Wireless Network Toolbox enables you to model and simulate wireless networks, including 5G, WLAN, Bluetooth®, and mobile ad hoc networks (MANETs). You can analyze network behavior in real-world scenarios to evaluate key performance metrics, such as throughput, spectral efficiency, packet loss ratio, latency, and quality of service.
You can simulate coexistence between heterogeneous networks, such as WLAN and Bluetooth, and explore complex wireless networks using customizable building blocks. These blocks include wireless communication nodes, wireless channels, node placement and mobility models, data traffic generation, logging, and visualization tools. You can also assess how network parameters, like node density and placement, affect overall performance, helping you gain deeper insight into network dynamics.
5G Networks
Simulate 5G networks across standardized 3GPP reference scenarios, urban macro (UMa), urban micro (UMi), rural macro (RMa), and indoor hotspot (InH), using channel models defined in 3GPP TR 38.901 to evaluate network performance under realistic deployment conditions.
WLAN Networks
Simulate WLAN networks, including Wi-Fi® 7 networks with multilink operation (MLO), to evaluate performance under diverse traffic models such as video, voice, and file transfer. Analyze medium access control (MAC) and physical layer (PHY) algorithms to measure throughput, latency, and packet loss ratio, and optimize Wi-Fi network performance.
Bluetooth Networks
Simulate multinode communication of low energy (LE) audio and piconet networks. Model managed flooding in Bluetooth mesh networks.

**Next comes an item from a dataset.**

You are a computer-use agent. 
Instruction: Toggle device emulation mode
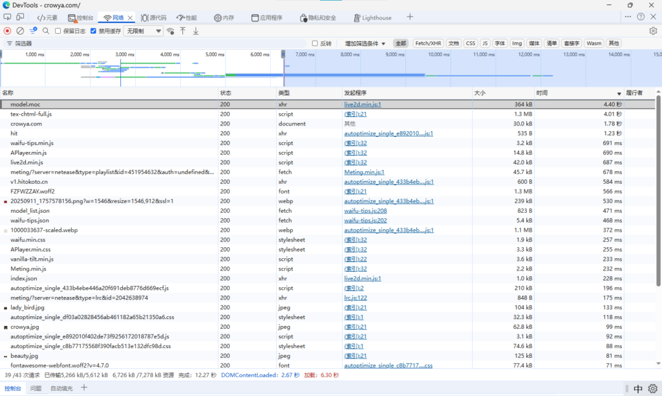coord(20,17)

Wireless Network Coexistence
Create and configure a shared channel between Bluetooth and WLAN devices. Simulate and visualize coexistence, and mitigate interference using collaborative and noncollaborative mechanisms.
Ad Hoc Networks
Simulate a MANET with multi-hop nodes operating under time division multiple access (TDMA) MAC and ad hoc on-demand distance vector (AODV) routing.
Beyond 5G Networks
Simulate cell-free massive MIMO, a potential technology for 6G networks. It enables distributed access points to jointly serve users without cell boundaries, improving coverage, spectral efficiency, and interference management across the network.